Now, as we look at emerging areas like software-as-a-service and enterprise mobility, we also have an existing business in messaging, which combines product sales, support services and related services. This time around, capital is not a constraint. So, as we seek to grow these twin businesses, we need to think about building an organization with the right processes in place. While IndiaWorld had 20 people at its peak, I can already see our current business growing from the current strength of 60 to about 200 in a year. It will require a very different mindset to build this business from the one we had in IndiaWorld. The scale of operation is already much larger, and the ambitions far greater. My focus now is to ensure that we build the right team in readiness for the journey that lies ahead. This is not a game I can win on the strength of just my vision and early start.

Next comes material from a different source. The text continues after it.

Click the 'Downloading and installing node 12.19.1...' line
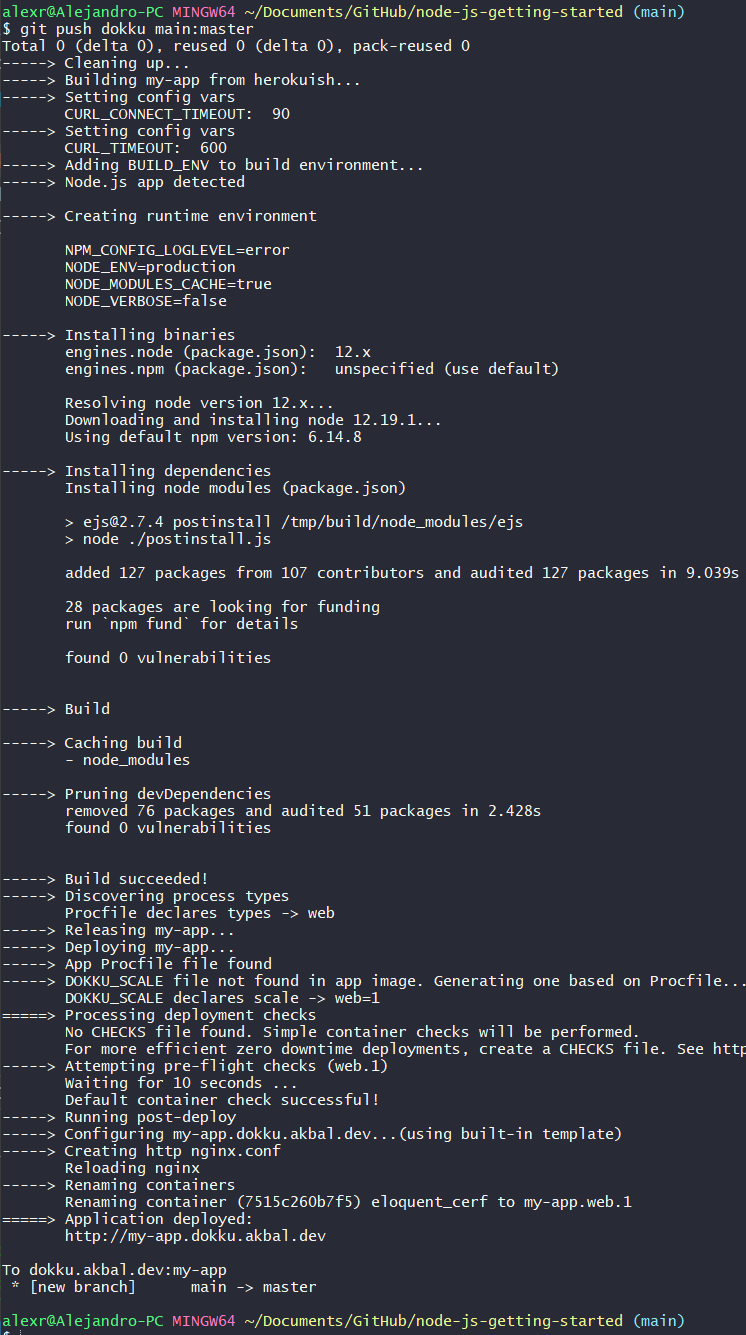This screenshot has width=746, height=1335. [253, 420]
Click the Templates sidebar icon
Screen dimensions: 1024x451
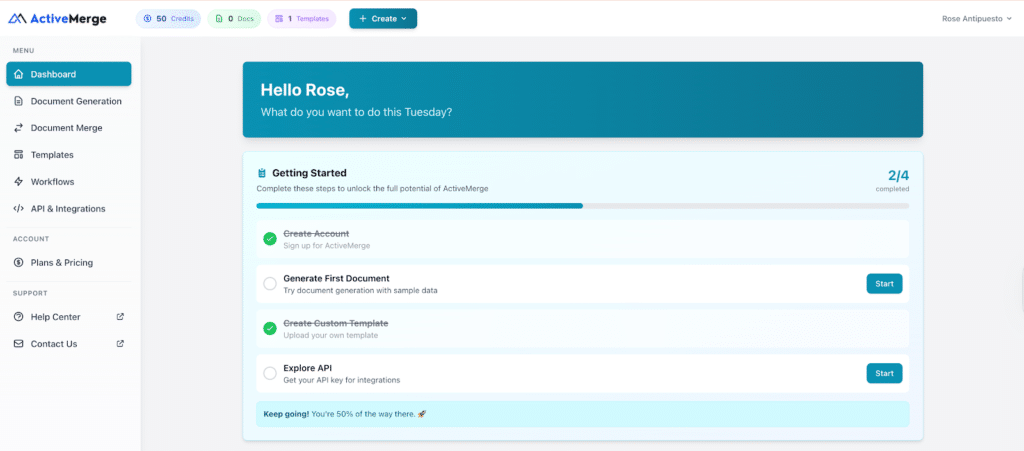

So, that is the story of three different businesses with three different strategies for bootstrapping. In entrepreneurial ventures, every company is different – and that’s what is so fascinating. Building things from scratch where none existed is what excites me. I see the future as an instantiation of someone’s vision. So, why can’t it be ours? And to create tomorrow’s world, bootstrapping a business right is very important.

Tomorrow: A Little History

Tech Talk | PermaLink | Comments (3)

Since we are trying to tread the path of doing both services and products, I would obviously like to believe that it can be done :) It will be great to hear more about your views on the major pitfalls in attempting to do both services and products simultaneously? What if services help build domain knowledge that complements product development?

I think it is important to identify this sort of model for startup companies in India because it lowers the entry barrier, reduces need for large venture investments in the initial phases of a company and helps novice entreprenurs learn the art of running a business without burning VC money.

Posted by Gaurav

I agree with you Gaurav. I think the key is discipline. If you know how to balance the two streams then you are in good shape. But, services is very easy money and its hard to say NO to it!

Posted by Tarun Anand

Though services might be cheap money, but I believe its good to have a single focus - either product or services. One might be able to run both, have a balance - but in longer terms to achieve serious growth, focus on either one of them is very important. Product and Services are two very different games.

Few of my other friends who started with focus on products needed to move into services - for young entrepreneurs with high dreams, coming just out of IIT - life takes a better hand and survival makes them tread the path of services. But the passion of building products never stops and I think as such people venture out next, we would see some interesting products coming out!